--- START ---

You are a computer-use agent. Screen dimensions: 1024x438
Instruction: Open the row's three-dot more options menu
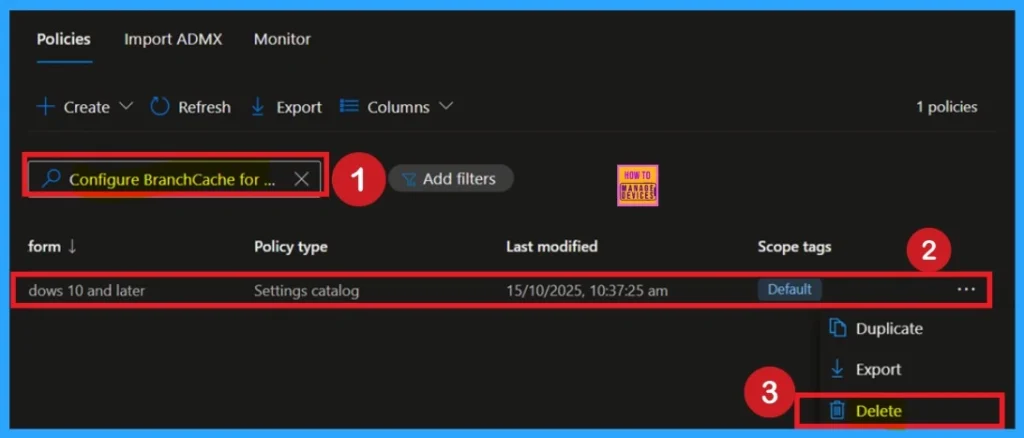(x=965, y=289)
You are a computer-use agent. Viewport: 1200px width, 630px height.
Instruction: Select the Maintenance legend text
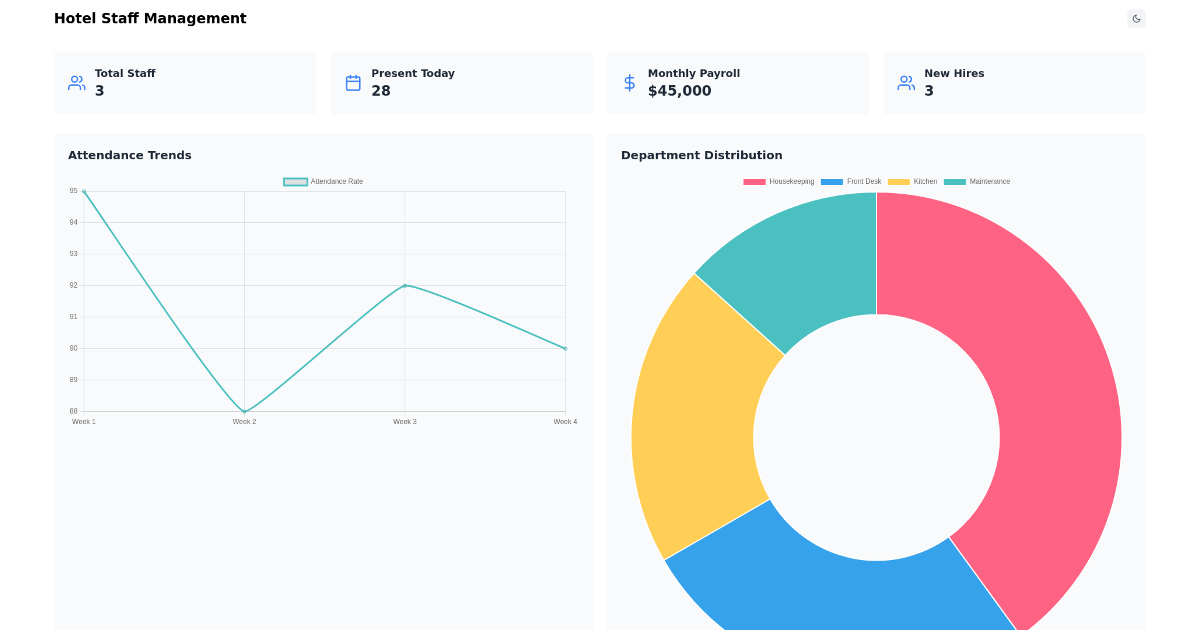tap(990, 181)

--- END ---

_Exercise aim:_
Would you please set down the listing above exactly, minus its images?

_Written solution:_
You are a computer-use agent. Screen dimensions: 1024x438
Instruction: Open the row's three-dot more options menu
(x=965, y=289)
You are a computer-use agent. Viewport: 1200px width, 630px height.
Instruction: Select the Maintenance legend text
tap(990, 181)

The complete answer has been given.